The experts, however, focused on the difference in average earnings for high school and college graduates: “Federal labor data shows a wide earnings gap between Americans who do and do not have a college degree, and unemployment rates are far lower for those with a bachelor’s or master’s degree.” Thomas Brock, director of the Community College Research Center at Columbia University, explained that “there’s just such a strong association between employment rates, as well as earnings, and education.”[3]
These experts portray a labor market with high-earning and low-earning pools, the former of which can be entered only by completing a college degree. This is doubly wrong. First, although the average college graduate has higher earnings, these averages mask enormous variation within each group that leaves the distributions overlapping substantially. Roughly speaking, the top half of the high school pool overlaps the bottom half of the college pool, with everyone in the top quarter of high school graduates outearning everyone in the bottom quarter of college graduates.
Second, the earner at the average in each pool is not the same person, and obtaining a degree does not transform one into the other. To the contrary: the personal characteristics that make them so different mostly explain why, in the first place, one went to college and the other did not.
Key Findings
- The earnings of the top half of high school–only workers overlap those of the bottom half of college graduates.
- The 75th-percentile earner among high school–only workers outperforms the 25th-percentile college graduate earner—that is, every individual among the top 25% of high school graduates outperforms every individual in the bottom 25% of college graduates.
- High school–only workers who reach the top of their earnings distribution often do so in occupations where entry-level positions offer a pathway to advancement. Many college graduates, by contrast, are employed in positions that do not require a degree.
At the margin, moving from the top of the high school pool into the bottom of the college pool provides little, if any, earnings boost. While the college degree remains the gold standard in the public consciousness, more than 40% of recent college graduates wind up in jobs that do not require a degree.[4] That’s on top of the roughly half of college attendees who fail to earn a degree at all.[5] This makes other, cheaper routes a much better proposition for many students, especially when considering the cost of college—not only tuition, but also forgone earnings and experience.
The first step in combating the notion that everyone should go to college is to look at the data. Using original analysis of U.S. census data, this report examines one of the facts about the labor market that surprises policy experts the most: millions of high school graduates are doing better than millions of college graduates. This is not because older workers earn more than younger ones, or because workers in prosperous cities earn more than those in struggling towns. No matter how the data are cut, the reality remains that the labor market is complex: for many people, a high school diploma can be adequate preparation; for many people, a college degree accomplishes little.

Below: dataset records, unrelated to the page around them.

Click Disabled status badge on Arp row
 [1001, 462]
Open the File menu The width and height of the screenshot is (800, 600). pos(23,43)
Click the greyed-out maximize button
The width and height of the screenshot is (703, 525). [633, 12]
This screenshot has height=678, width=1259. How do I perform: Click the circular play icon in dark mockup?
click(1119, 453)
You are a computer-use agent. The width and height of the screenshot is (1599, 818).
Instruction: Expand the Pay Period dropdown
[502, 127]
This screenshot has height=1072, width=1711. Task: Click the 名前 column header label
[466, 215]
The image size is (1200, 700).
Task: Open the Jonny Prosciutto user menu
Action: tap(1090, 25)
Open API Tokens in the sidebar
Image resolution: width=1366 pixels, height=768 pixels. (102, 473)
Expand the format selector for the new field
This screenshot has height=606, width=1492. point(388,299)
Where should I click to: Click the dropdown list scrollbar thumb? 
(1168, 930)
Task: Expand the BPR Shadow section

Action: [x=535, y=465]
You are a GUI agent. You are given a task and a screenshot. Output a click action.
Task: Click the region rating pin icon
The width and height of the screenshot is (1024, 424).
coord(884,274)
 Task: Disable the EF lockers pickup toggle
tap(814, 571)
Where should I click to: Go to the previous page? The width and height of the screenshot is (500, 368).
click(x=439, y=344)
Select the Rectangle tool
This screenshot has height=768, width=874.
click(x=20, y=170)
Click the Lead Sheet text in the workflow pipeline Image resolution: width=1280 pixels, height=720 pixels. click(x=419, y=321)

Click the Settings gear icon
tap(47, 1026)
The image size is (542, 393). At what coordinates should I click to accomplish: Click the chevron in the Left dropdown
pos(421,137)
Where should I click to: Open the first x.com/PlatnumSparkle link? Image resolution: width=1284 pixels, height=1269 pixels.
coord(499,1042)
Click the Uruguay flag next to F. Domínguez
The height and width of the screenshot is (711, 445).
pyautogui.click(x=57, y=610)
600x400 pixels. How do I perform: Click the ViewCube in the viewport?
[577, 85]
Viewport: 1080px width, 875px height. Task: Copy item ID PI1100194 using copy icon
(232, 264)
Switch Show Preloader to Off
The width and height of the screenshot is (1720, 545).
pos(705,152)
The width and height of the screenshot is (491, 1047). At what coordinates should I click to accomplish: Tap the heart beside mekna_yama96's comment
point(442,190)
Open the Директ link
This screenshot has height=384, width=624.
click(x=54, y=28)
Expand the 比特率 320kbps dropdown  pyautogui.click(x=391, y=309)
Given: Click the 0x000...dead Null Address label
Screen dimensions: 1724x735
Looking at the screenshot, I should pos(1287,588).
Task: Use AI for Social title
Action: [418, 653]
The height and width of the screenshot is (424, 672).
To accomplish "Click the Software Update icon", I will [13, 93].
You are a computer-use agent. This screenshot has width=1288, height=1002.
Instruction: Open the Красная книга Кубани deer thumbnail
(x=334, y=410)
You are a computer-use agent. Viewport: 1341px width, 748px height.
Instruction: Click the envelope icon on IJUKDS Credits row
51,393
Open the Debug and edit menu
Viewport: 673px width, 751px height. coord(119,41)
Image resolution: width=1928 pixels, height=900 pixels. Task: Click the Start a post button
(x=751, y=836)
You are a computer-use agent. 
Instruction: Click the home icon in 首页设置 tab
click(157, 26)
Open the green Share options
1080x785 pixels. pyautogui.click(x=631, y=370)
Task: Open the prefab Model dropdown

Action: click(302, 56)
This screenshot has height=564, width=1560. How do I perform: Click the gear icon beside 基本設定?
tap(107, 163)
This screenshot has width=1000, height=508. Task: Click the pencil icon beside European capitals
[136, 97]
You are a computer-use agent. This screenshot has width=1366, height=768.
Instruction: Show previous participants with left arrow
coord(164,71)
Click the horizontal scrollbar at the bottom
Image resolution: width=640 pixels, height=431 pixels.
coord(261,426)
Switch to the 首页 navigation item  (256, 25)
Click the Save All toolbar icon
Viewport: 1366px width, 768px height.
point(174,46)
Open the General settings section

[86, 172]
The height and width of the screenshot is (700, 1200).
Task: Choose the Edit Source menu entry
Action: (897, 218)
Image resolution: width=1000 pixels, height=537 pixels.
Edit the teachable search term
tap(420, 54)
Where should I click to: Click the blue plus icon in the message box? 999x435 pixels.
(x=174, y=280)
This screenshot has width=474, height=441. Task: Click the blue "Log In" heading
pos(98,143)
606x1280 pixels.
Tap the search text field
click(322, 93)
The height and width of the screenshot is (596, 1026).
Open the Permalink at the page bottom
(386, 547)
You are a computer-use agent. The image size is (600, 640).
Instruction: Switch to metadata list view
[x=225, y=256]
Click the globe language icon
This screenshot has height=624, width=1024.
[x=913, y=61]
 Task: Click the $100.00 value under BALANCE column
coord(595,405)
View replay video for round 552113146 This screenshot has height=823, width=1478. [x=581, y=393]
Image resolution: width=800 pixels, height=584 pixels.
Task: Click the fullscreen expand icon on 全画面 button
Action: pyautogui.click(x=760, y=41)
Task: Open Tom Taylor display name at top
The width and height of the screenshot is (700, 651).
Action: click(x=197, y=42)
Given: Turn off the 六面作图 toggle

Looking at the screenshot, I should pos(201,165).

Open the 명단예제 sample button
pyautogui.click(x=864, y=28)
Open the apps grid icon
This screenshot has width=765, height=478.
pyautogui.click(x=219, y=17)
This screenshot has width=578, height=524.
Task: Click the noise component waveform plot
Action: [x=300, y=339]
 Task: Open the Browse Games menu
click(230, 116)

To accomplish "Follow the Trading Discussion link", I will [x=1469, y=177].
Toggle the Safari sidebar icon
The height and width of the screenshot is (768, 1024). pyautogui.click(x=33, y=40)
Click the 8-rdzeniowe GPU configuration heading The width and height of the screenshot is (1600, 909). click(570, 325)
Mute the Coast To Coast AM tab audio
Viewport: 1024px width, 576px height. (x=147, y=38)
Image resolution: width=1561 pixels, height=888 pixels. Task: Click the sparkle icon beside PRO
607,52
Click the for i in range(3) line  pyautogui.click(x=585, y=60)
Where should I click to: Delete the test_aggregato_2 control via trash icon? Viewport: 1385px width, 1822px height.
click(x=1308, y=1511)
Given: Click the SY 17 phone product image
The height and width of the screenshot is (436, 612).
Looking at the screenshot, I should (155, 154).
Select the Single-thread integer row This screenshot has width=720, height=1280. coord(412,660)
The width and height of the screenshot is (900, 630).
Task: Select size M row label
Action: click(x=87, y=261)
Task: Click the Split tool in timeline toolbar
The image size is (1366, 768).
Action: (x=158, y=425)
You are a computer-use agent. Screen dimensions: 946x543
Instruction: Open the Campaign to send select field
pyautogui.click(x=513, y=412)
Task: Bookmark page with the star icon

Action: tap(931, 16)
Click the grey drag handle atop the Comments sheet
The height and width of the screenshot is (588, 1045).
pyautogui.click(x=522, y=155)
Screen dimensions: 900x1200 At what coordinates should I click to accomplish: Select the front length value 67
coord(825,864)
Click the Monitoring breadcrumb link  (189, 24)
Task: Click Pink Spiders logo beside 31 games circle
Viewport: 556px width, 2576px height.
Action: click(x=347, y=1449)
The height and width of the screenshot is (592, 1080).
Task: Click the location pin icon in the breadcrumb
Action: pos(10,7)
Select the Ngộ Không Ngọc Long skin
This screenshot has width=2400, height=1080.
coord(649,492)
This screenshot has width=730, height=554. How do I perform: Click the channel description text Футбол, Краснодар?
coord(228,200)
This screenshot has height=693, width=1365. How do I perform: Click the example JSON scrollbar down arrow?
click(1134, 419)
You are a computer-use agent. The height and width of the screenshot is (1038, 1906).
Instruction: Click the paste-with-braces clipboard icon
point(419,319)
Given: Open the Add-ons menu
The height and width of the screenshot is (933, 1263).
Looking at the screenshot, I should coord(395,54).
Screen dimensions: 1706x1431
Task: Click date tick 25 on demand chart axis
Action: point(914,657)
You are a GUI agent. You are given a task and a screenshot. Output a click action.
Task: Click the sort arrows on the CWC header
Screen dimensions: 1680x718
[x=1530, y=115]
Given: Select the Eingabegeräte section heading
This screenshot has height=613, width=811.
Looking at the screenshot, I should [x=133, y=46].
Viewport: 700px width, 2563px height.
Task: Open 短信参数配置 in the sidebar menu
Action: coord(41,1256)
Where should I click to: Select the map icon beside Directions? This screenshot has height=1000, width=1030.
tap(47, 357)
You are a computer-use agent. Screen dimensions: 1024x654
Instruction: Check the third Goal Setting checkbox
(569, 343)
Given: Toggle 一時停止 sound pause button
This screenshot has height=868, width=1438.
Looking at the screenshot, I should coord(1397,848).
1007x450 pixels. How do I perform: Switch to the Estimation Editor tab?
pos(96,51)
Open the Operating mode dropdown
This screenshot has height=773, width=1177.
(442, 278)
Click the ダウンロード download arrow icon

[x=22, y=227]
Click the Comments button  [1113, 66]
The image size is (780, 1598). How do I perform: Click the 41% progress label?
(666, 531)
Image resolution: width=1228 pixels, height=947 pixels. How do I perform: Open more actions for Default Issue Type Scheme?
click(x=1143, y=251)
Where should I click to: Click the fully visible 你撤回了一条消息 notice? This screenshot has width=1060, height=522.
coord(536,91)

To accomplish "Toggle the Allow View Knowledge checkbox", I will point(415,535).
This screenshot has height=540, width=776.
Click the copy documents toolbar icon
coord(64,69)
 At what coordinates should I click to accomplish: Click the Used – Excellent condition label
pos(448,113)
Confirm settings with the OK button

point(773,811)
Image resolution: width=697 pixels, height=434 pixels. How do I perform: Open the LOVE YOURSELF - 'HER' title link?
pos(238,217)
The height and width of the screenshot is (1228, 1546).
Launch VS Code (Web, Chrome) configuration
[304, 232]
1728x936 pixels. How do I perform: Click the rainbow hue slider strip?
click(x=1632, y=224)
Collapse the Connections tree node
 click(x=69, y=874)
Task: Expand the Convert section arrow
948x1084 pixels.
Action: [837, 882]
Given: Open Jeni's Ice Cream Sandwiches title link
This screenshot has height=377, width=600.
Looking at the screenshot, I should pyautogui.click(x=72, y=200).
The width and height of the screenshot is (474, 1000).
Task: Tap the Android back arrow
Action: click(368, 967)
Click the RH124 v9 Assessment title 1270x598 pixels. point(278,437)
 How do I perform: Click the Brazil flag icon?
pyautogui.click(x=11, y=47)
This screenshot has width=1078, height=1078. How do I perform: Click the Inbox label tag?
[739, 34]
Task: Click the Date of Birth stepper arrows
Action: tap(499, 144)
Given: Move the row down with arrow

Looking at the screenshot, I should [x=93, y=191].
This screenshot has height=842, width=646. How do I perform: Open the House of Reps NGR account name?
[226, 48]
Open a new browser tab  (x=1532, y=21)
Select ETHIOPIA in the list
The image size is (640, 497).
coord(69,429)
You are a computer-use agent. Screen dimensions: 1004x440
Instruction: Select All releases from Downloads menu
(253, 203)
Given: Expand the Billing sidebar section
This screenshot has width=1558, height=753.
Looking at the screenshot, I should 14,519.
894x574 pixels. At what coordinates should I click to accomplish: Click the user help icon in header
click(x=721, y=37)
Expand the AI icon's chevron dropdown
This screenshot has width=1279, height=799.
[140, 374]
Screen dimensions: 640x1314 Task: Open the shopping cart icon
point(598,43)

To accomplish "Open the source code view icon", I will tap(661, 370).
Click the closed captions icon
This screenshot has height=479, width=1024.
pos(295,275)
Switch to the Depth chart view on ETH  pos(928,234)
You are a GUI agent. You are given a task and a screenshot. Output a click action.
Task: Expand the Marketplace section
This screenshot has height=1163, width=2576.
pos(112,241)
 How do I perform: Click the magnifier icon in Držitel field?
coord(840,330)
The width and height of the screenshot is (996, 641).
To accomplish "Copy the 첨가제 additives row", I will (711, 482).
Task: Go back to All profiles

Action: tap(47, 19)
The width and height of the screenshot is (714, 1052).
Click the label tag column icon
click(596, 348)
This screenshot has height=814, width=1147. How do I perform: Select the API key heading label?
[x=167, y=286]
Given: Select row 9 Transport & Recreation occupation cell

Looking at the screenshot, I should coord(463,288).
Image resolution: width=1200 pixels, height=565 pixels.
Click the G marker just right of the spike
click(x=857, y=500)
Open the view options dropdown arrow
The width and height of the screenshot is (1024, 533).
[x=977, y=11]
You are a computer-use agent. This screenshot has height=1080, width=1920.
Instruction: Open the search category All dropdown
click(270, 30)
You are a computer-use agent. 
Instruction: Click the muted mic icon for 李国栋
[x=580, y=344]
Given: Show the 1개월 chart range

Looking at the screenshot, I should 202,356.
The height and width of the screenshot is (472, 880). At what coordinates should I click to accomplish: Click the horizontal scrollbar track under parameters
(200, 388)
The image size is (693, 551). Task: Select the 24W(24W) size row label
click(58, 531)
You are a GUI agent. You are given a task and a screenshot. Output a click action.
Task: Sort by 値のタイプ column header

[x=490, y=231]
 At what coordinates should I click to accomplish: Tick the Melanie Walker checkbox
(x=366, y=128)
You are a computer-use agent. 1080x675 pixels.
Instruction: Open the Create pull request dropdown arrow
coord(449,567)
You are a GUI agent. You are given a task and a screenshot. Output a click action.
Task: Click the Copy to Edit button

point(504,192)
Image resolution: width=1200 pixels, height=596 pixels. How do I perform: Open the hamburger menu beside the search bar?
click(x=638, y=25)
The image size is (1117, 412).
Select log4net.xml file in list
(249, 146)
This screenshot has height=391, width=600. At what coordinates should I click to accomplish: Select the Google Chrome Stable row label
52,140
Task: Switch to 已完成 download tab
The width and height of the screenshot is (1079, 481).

Most important, for policymakers, this is how the picture looks before any substantial effort to construct noncollege pathways for the workforce. Today, regardless of aptitude or preparedness, a high school graduate enrolling in college can receive enormous subsidies to help fund a campus experience that can appear more amusement park than education. That same high school graduate, making the often wise choice to move instead toward a job, gets nothing. The asymmetry in investment is even more shocking, given that most young Americans still do not earn even a community-college degree. How much better would be the lives of these students—the majority of American youth—if we invested in them, too? Unfortunately, all they receive now are incessant pleas, along with financial incentives, to go to college. But as this paper underscores, “opportunity” and “college” are far from synonymous.
Introduction
Conventional wisdom regards a college degree as necessary for a well-paying job and a good life—“the key to getting a good job that pays a good income,” in the words of President Barack Obama.[6] In testimony before Congress, Obama’s chief labor economist, Betsey Stevenson, reported that “college graduates earn 65% more than high school graduates” as support for the claim that “the rate of return for investing in a college education is at an historically high level.”[7] According to PolitiFact, “higher educational attainment equals higher wages . . . no matter which data set is considered.”[8]
By focusing on average earnings, this conventional wisdom obscures the enormous variability in outcomes at each education level; in fact, the top half of high school graduates earn in the same range as the bottom half of college graduates. Those who invoke these figures on higher earnings for college graduates implicitly treat them as supporting a causal claim: if you get more education, you will earn more as a consequence. But the median earner among high school graduates has very different abilities from the median earner among college graduates: in fact, the former would likely struggle to complete college. Someone with only a high school diploma, who might find a job paying at the 75th percentile among that cohort, would not raise his income by earning a bachelor’s degree and finding a job paying at the 25th percentile for college graduates.
The U.S. Bureau of Labor Statistics presents summary data for earnings by education level at the 10th, 50th, and 90th percentiles. These data show that the upper portion of the high school range ($726 at the 50th percentile to $1,491 at the 90th percentile) sits substantially above the lower portion of the college range ($593 to $1,187).[9] A worker is not better off in the pool of below-average college graduates than in the pool of above-average high school graduates.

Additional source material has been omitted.